What you are asked to do —
Present the rows as a numbered list, starting at the first line and ending at the line that contains "coordinates (307, 245).", with blank lines left out.
(Data listing)
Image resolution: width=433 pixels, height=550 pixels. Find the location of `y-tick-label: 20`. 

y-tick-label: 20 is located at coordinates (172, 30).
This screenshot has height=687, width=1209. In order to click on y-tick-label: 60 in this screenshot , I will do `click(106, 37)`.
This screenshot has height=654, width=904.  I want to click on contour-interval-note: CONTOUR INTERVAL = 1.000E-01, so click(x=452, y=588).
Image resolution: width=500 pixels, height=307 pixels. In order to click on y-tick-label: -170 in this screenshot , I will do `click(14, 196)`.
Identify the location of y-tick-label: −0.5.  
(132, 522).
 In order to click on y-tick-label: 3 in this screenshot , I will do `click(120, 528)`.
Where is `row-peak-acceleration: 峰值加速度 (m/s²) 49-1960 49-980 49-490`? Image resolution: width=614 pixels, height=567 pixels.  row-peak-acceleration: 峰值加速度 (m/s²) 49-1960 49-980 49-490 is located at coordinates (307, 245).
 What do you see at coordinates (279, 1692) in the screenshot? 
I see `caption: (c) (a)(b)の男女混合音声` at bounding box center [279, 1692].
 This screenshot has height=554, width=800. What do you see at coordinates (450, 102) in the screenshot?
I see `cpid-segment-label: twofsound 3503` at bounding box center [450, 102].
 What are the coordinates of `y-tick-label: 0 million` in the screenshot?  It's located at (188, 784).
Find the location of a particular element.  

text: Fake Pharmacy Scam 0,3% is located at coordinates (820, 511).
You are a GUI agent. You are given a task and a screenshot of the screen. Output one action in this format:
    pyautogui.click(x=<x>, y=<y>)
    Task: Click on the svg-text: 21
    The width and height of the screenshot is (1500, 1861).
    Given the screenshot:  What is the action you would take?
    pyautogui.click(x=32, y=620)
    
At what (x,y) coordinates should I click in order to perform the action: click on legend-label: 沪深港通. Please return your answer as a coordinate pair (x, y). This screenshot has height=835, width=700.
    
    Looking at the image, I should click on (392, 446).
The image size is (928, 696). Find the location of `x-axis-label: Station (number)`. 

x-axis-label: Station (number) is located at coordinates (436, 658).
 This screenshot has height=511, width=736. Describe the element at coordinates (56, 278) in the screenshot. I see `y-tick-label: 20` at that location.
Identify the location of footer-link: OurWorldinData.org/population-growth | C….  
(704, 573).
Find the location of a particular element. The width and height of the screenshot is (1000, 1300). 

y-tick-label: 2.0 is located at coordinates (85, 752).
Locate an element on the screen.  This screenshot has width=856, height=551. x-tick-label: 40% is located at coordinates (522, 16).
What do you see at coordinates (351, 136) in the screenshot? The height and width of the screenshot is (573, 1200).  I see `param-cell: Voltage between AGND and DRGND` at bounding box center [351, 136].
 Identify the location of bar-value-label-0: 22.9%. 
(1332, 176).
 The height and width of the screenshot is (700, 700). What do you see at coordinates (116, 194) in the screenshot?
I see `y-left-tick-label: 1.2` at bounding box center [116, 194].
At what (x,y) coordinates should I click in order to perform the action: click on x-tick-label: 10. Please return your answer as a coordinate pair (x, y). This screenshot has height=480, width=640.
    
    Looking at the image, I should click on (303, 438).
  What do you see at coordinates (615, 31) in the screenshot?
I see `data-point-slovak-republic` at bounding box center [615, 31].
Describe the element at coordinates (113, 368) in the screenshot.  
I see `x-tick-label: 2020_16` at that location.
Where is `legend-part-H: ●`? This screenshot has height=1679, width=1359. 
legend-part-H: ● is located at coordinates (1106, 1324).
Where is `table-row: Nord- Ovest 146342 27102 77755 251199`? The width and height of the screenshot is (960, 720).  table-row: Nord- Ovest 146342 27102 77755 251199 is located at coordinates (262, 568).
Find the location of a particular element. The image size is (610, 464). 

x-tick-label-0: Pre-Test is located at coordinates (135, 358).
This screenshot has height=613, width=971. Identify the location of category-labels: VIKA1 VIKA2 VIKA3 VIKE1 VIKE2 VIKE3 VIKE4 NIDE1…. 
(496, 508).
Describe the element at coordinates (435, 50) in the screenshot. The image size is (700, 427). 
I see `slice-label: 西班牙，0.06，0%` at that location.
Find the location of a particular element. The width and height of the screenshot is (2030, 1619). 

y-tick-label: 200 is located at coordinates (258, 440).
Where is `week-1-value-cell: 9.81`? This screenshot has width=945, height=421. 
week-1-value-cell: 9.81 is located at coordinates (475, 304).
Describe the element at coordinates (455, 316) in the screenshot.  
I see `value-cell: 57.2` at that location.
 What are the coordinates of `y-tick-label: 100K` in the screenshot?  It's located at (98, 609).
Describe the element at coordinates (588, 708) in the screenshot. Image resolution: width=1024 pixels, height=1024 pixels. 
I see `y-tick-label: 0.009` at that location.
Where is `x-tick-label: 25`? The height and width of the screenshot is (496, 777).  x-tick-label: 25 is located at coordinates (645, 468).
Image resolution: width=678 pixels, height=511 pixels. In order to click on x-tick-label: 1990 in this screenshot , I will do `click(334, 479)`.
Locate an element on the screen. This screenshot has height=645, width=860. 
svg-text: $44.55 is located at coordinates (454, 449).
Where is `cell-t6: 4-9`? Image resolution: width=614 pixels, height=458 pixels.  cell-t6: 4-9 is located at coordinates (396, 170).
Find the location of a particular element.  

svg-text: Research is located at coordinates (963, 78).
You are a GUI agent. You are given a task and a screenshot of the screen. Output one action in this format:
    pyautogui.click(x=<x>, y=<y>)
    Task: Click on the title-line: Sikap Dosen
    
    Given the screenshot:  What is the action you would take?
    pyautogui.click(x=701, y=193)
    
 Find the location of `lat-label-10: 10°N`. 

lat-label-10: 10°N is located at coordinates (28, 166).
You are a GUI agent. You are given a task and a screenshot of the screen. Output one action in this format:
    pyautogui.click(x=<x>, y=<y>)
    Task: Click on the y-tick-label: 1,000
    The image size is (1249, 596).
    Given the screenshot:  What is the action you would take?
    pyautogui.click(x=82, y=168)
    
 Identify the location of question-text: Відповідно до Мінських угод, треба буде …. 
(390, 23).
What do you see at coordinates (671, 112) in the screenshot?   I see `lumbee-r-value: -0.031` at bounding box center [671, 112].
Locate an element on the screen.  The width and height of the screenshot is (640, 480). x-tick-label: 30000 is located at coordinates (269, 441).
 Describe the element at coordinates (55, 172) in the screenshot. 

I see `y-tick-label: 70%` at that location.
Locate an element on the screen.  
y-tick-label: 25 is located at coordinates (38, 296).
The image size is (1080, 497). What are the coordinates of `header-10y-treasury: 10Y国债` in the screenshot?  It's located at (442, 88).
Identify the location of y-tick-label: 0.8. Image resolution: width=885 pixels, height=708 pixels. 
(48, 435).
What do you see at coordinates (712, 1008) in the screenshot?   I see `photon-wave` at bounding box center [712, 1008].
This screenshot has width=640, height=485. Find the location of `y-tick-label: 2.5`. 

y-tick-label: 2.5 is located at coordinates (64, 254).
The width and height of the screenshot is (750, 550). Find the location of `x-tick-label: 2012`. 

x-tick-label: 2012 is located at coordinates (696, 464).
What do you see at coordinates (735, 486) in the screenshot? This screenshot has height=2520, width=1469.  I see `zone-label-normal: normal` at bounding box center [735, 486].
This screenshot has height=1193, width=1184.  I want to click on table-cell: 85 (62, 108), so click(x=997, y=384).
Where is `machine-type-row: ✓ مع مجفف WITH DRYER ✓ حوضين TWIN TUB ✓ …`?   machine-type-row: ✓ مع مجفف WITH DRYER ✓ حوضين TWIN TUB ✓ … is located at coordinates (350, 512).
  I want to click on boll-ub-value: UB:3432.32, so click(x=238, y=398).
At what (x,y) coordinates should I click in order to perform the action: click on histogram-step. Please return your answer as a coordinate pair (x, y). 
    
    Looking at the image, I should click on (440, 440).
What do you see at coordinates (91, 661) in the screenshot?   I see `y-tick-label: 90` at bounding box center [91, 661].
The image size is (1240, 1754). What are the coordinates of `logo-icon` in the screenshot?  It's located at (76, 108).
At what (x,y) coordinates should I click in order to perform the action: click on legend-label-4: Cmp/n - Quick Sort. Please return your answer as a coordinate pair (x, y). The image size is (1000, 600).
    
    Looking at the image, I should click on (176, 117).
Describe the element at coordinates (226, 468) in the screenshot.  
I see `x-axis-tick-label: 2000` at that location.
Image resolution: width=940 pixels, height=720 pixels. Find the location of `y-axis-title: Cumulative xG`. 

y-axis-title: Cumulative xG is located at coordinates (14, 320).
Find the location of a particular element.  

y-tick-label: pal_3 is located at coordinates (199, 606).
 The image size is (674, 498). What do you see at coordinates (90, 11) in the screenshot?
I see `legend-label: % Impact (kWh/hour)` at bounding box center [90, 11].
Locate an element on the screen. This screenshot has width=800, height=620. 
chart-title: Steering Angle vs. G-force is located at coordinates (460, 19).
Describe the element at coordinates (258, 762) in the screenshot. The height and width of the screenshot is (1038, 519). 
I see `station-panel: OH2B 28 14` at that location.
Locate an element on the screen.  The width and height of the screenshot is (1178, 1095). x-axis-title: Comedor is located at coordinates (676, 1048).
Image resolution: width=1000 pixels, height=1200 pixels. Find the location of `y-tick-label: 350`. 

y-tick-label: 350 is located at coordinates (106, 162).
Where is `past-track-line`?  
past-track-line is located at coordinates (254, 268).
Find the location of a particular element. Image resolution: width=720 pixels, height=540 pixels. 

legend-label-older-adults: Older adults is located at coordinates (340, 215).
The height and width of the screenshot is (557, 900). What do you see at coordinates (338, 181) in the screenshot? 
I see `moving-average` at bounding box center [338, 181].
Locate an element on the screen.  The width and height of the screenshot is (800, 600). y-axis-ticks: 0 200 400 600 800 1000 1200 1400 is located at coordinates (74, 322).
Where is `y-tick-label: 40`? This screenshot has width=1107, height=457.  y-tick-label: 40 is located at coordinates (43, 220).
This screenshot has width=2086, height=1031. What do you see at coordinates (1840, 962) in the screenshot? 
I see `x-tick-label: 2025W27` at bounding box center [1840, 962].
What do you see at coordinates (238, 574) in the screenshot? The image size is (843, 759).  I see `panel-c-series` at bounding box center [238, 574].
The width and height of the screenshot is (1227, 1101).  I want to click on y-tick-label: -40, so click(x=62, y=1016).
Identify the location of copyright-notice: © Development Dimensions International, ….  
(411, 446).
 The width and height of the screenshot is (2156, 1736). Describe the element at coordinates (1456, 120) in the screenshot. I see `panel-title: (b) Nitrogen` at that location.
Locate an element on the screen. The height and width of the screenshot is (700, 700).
(End Data listing)
Solution below —
1. Image resolution: width=433 pixels, height=550 pixels. Find the location of `y-tick-label: 20`. 
2. y-tick-label: 20 is located at coordinates (172, 30).
3. This screenshot has height=687, width=1209. In order to click on y-tick-label: 60 in this screenshot , I will do `click(106, 37)`.
4. This screenshot has height=654, width=904.  I want to click on contour-interval-note: CONTOUR INTERVAL = 1.000E-01, so click(x=452, y=588).
5. Image resolution: width=500 pixels, height=307 pixels. In order to click on y-tick-label: -170 in this screenshot , I will do `click(14, 196)`.
6. Identify the location of y-tick-label: −0.5.  
7. (132, 522).
8.  In order to click on y-tick-label: 3 in this screenshot , I will do `click(120, 528)`.
9. Where is `row-peak-acceleration: 峰值加速度 (m/s²) 49-1960 49-980 49-490`? Image resolution: width=614 pixels, height=567 pixels.  row-peak-acceleration: 峰值加速度 (m/s²) 49-1960 49-980 49-490 is located at coordinates (307, 245).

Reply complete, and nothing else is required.